Human capital analysis was the next step, under the lead of Gary Becker (Nobel Prize in Economics, 1962) who introduced this concept of "human capital":

This a set of skills acquired by an individual during his or her education and career, contributing to distinguish him or her and make him or her a valuable resource. There is thus a real investment by households in education, which allows them to benefit from a capital asset on the job market. labor offering behavior of people on the market is modified according to their human capital, as they seek higher remuneration: the most qualified individuals are prepared to experience a longer period of inactivity while waiting to find a job offer in line with their aspirations.

Human capital theory takes up the idea that sociological and psychological factors should be considered as variables that are imposed on the analysis.

In the continuity of this Approach, placing people, their capacities and choices at the heart of economic reflection, the theory of implicit contracts shows that people accept an open-ended contract only if they have a long-term vision of the company. Otherwise, they will accept wage fluctuations by confronting the more volatile, but potentially more lucrative, job market. People who sold their labour power in the 19th century has become owners of a capital from which they can draw income depending on how they decides to use it.

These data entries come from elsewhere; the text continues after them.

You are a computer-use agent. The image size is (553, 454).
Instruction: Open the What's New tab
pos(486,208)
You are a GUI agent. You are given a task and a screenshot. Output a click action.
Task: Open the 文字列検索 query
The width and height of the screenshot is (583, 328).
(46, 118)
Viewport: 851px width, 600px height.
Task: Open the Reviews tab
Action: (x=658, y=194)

Freelancing, regaining possession of one's capital

The history and evolution of economic thought, in some way related to work, allows us to understand the phenomenon of the Big quit, associated with the development of freelancing. While labour has traditionally been analysed as a factor of production, a source of value, in an unbalanced or perfect system (depending on the school of thought), contemporary movements highlight the essence of work, people, and their skills.

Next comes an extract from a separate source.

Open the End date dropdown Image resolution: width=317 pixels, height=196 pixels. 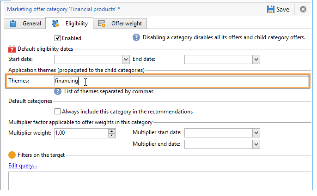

The shift from an industrial economy to a service economy and recent technological developments are paving the way for the development of freelancing. This societal phenomenon is the result not only of structural transformations, but also of a growing awareness of the power of human capital and its potential for emancipation from organizational structures. People re-own their capital, and the company is no longer the only means to exploit and value it through a salary.

However, freelancing does not affect all socio-professional categories. In fact, the transition from salaried employment to freelancing depends on the strength of the human capital held on the market and its ability to be monetised. According to a study by (based on public data from Urssaf and Insee), 76% of the self-employed have higher education qualifications. Thus, the Big Quit movement affects especially white-collar workers and, according to the same study, the most affected professions, as the following graph shows.

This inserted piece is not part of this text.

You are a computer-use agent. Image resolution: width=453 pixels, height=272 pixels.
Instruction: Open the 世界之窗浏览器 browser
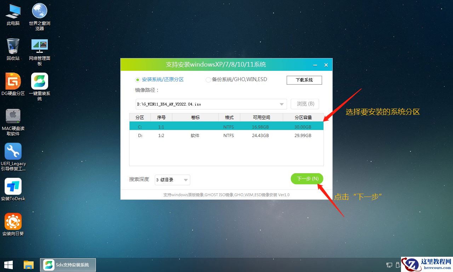pos(39,11)
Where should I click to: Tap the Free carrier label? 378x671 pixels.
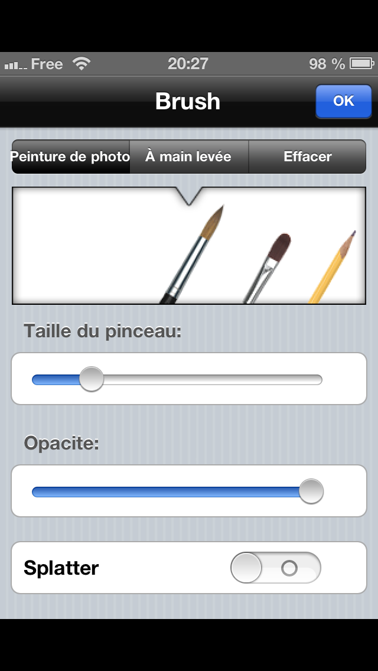pos(47,64)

While human capital confers power on its holder, in a given market, this is not without reminding us that it is both perishable and evolving. Human capital can indeed depreciate if the skills acquired are not maintained in good condition or updated through regular use or upgrading. We can therefore question the ability of the freelancer to maintain his or her level of human capital during his or her working life.

While the firm provides a fertile link between human capital and organisational capital through community and the sharing of knowledge and experience, it can also be a place where human capital declines. What about freelancing? How does the freelancer manage to keep his or her human capital up to date ?

The question of human capital, its perpetual development and its full possession thus seems to lie between freelancing and the company that can grant people intellectual compensation in proportion to his investment in his own capital.